El oficio del zapatero que está en peligro de extinción
César Guadalupe Vázquez, es un joven que desde hace 7 años ha trabajado en Reparadora de calzado LM, el negocio que inició su tío hace 20 años en la ciudad de León, Guanajuato. En el taller hay una infinidad de zapatos como sandalias, botas industriales, botas vaqueras, tacones, flats y tenis, acuden clientes con la ilusión de ver como nuevos sus zapatos más preciados.
Para él es muy importante continuar con la tradición familiar de reparar zapatos y darles una segunda vida, lo que más disfruta es atender a los clientes y brindarles un buen servicio. “Es padre arreglar zapato, es algo artesanal de estarlos pintando y detallando”, comentó César Vázquez.

Foto: TV4. César Vázquez.
Al tomar un par de tacones negros, recordó la historia de una clienta que le llevó unos zapatos dañados por la mordedura de un perro, eran el regalo que su padre, quien había fallecido le dio. También recordó la visita de varios clientes japoneses que se sorprendieron al conocer el taller, ya que en el país oriental no reparan zapatos.
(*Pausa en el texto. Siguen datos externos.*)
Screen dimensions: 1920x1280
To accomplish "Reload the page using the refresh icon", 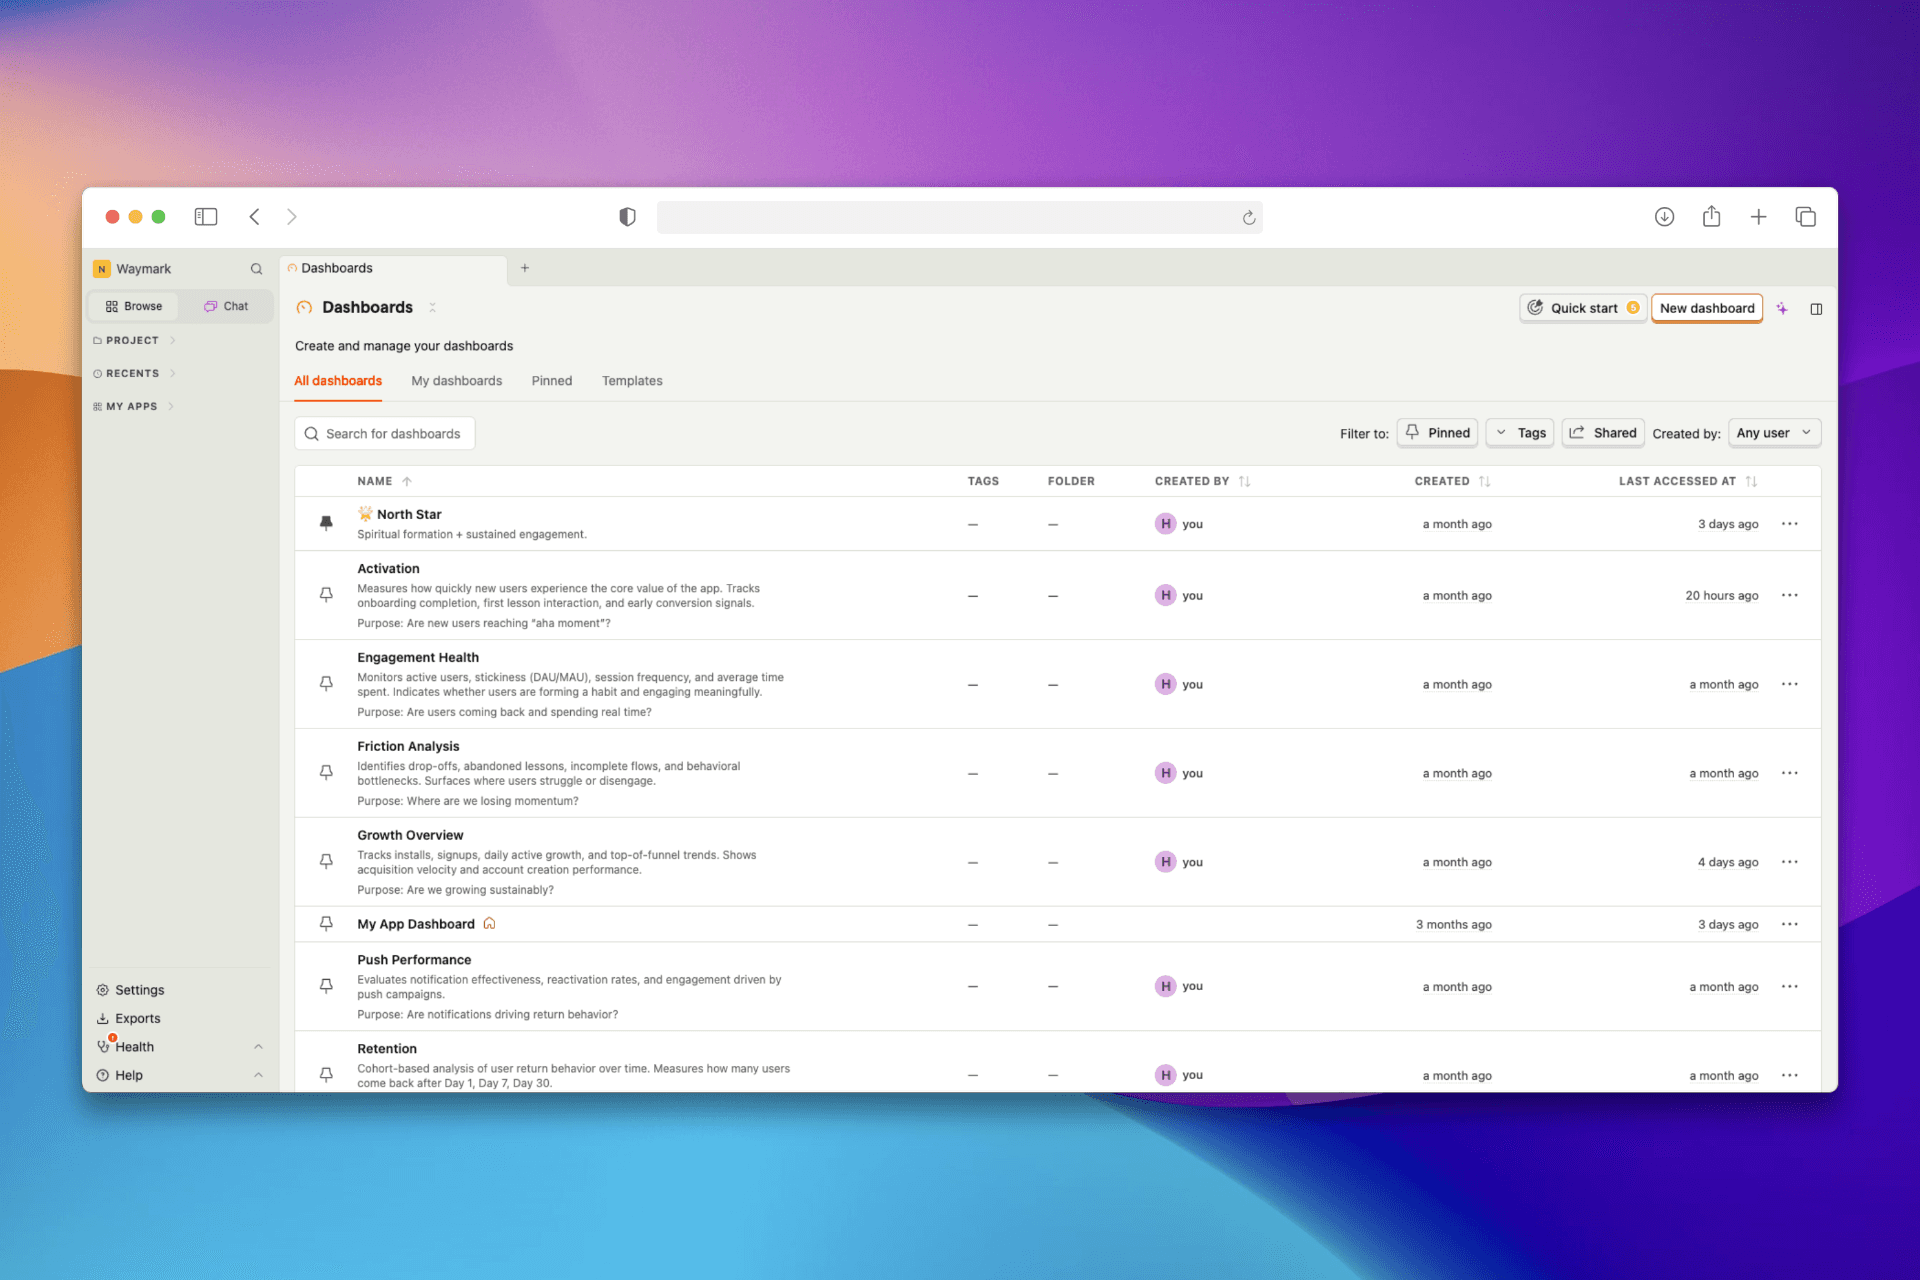I will (x=1248, y=218).
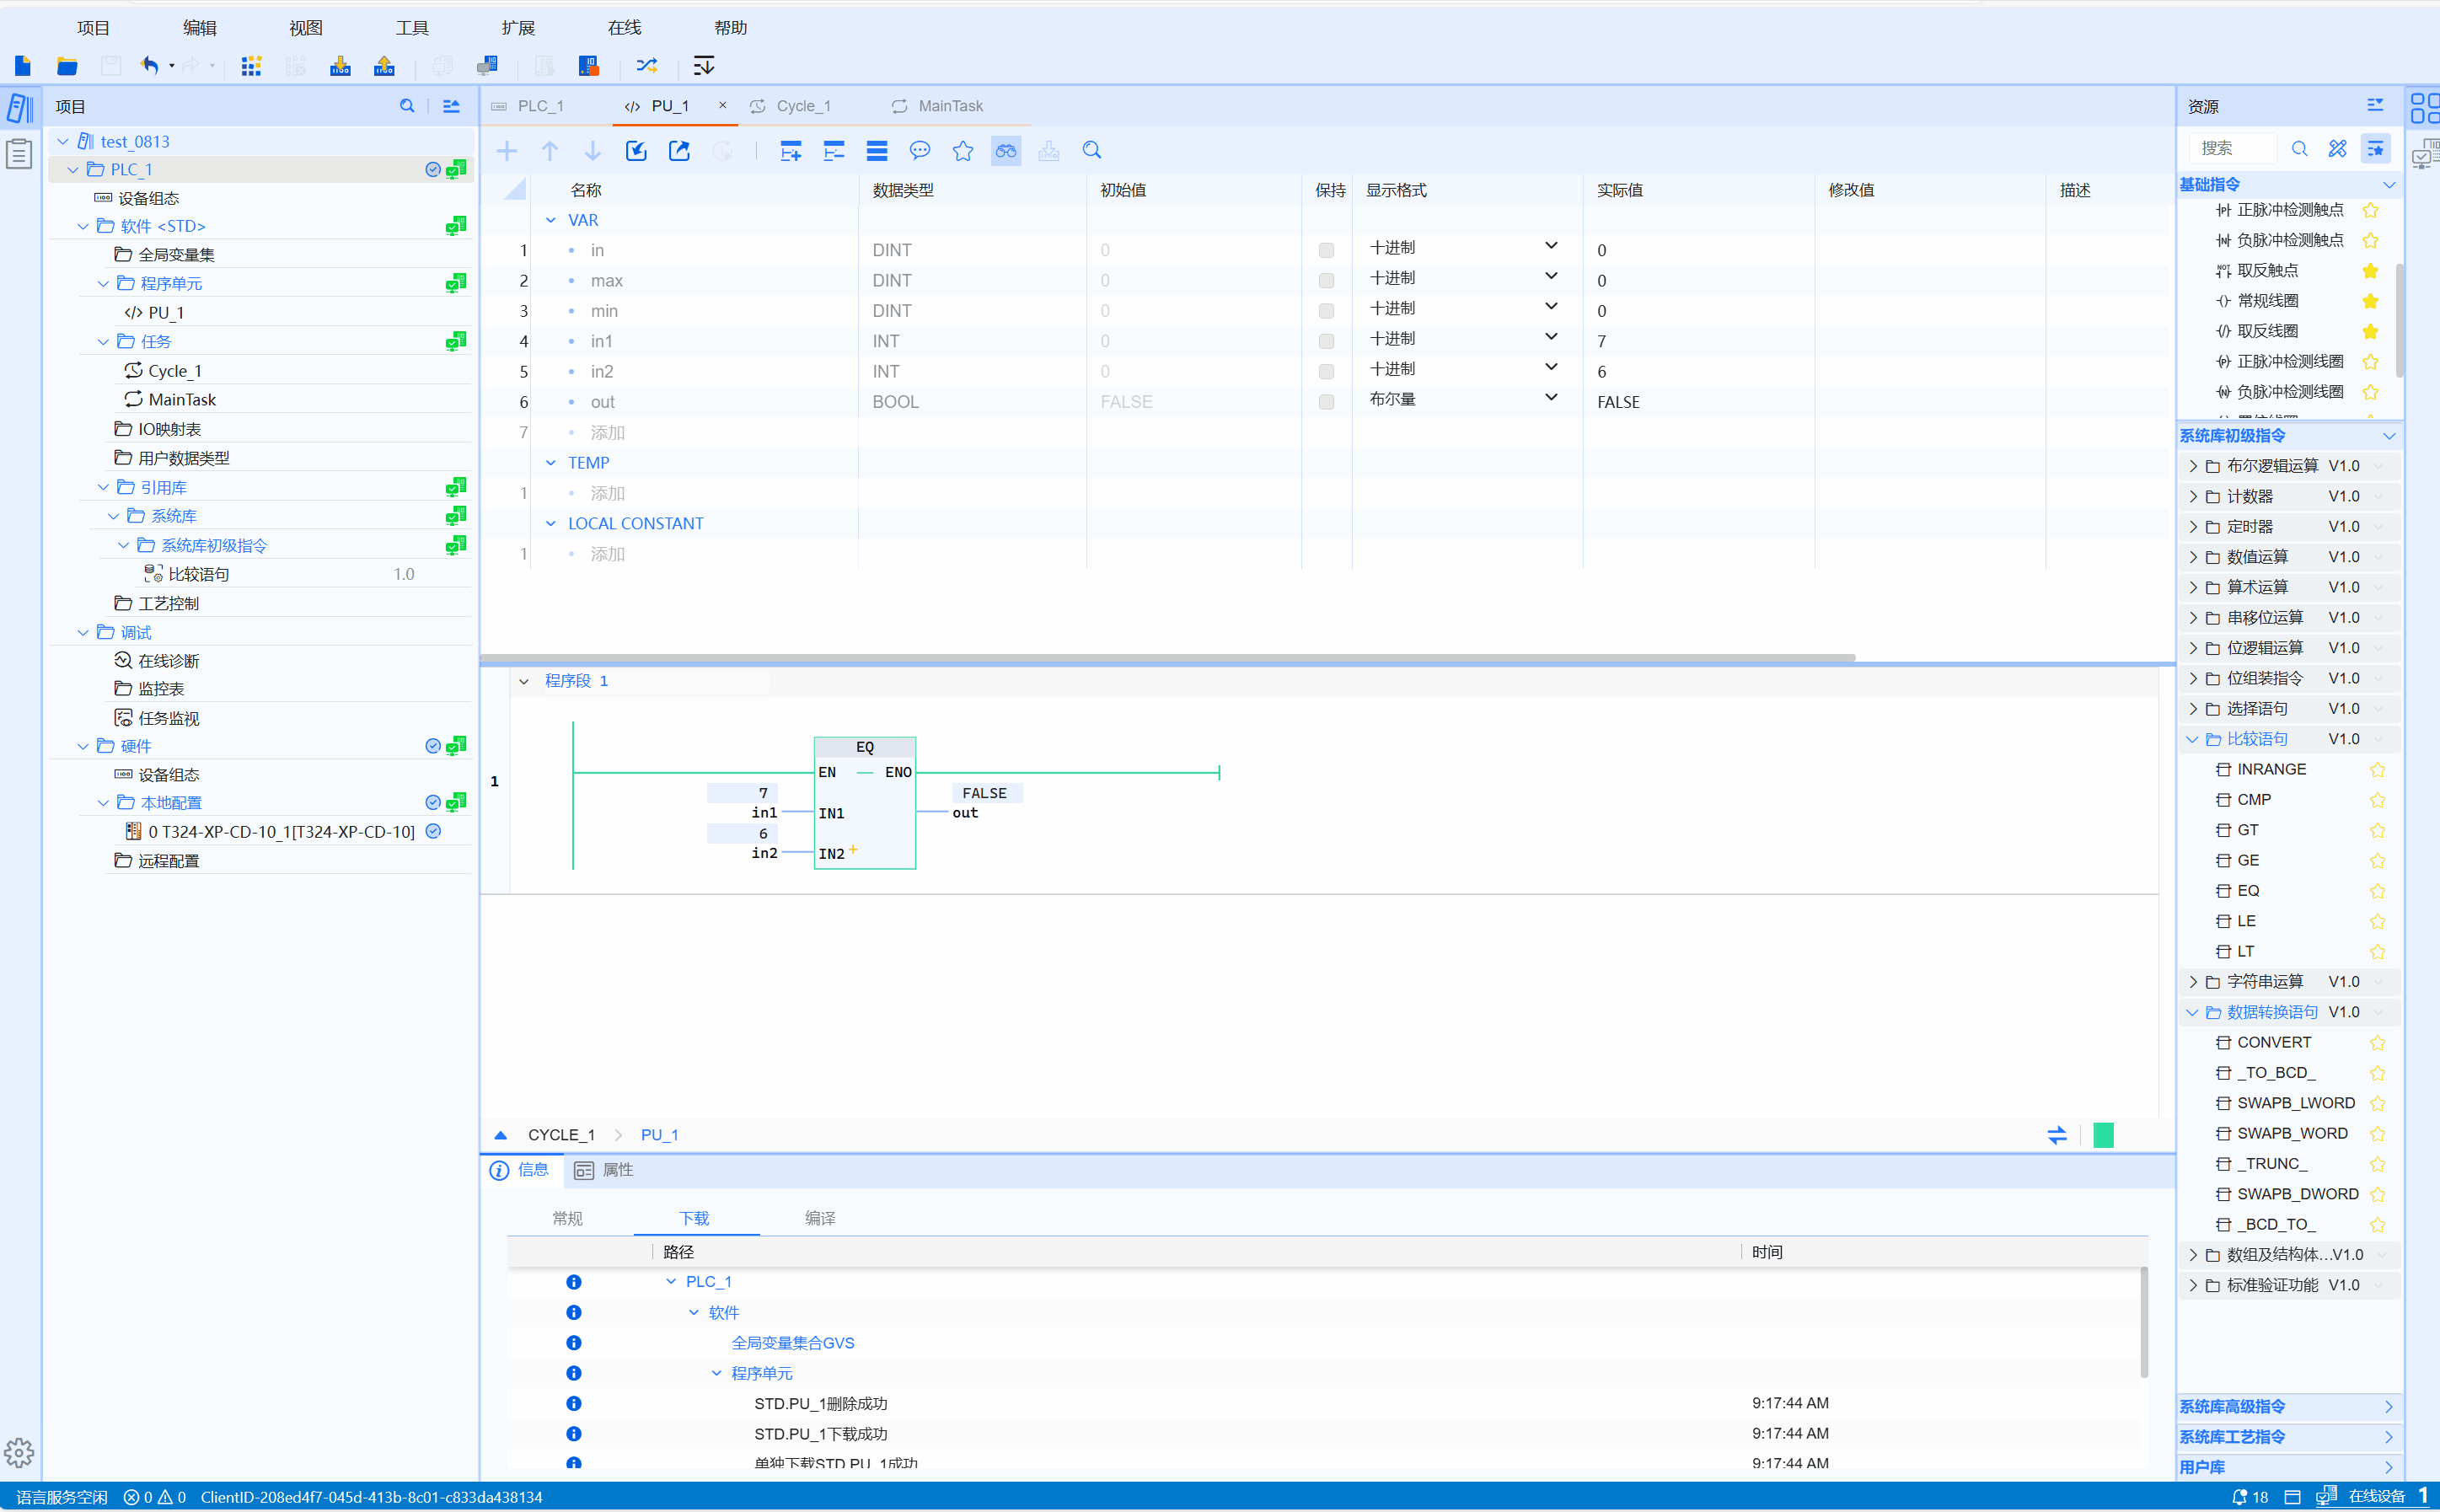Favorite the EQ instruction star
This screenshot has height=1512, width=2440.
pyautogui.click(x=2377, y=891)
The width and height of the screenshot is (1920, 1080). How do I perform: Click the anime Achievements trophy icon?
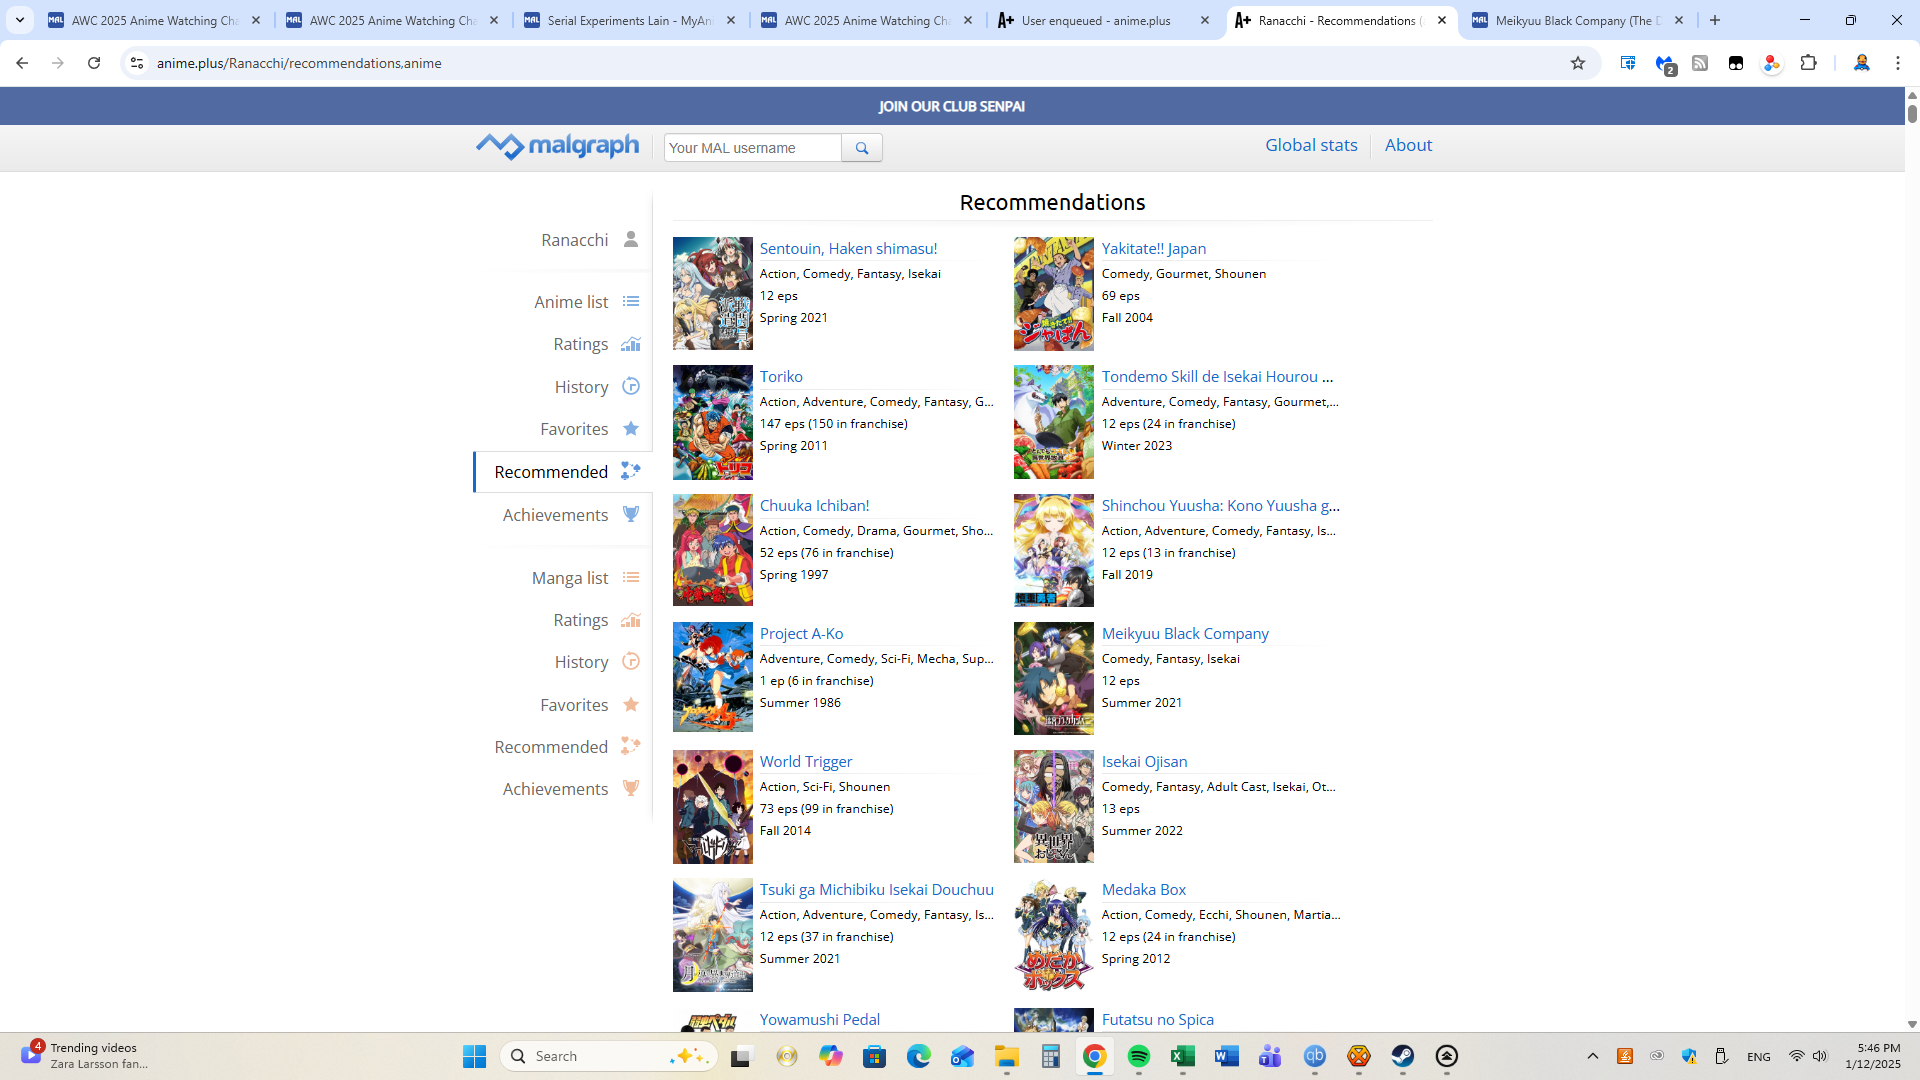631,514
La profesión del zapatero remendón es un trabajo que llena de orgullo a familias, pero que también requiere de una gran habilidad social para tratar con los clientes más exigentes, algunos de ellos viajan desde Estados Unidos, Europa y Sudamérica para darle una segunda vida a su calzado.
“El cliente tiene la razón aunque no la tenga”, J. Guadalupe Silva Serna, mejor conocido como Don Lupe, quien tiene más de 25 años como reparador de zapatos.
Don Lupe es originario de Ojuelos, Jalisco, y a los 11 años se mudó con sus padres a la capital del calzado, desde entonces trabajó en fábricas como operador de máquinas y llegó a ser supervisor, pero al cumplir los 30 años se vio en la necesidad de poner su propio negocio.

Foto: TV4. Don Lupe.
Hoy a sus 80 años disfruta de ser su propio jefe y trabajar en su local del Mercado Espíritu Santo, el cual está lleno máquinas de cocer, martillos, pegamento, cierres y por supuesto, zapatos.
Con los años, Don Lupe aprendió a tratar con el cliente y revisar muy bien los zapatos como si se tratara de un paciente y poder describir el acabado final de la reparación.
La recomendación de boca en boca es la mejor publicidad de los zapateros remendones, y gracias al trabajo que César Vázquez y Guadalupe Silva realizan, han tenido clientes de distintas partes de la ciudad de León, entre ellos locutores de radio Laura Ezquerra, mejor conocida como la Peque, Gabriel Jacobo, y el comentarista de televisión Edgar Arenarais.
La ciudad de León, Guanajuato es uno de los pocos lugares donde todavía existe el oficio de zapatero remendón y que todavía se tiene la cultura de conservar las cosas para seguirlas utilizando.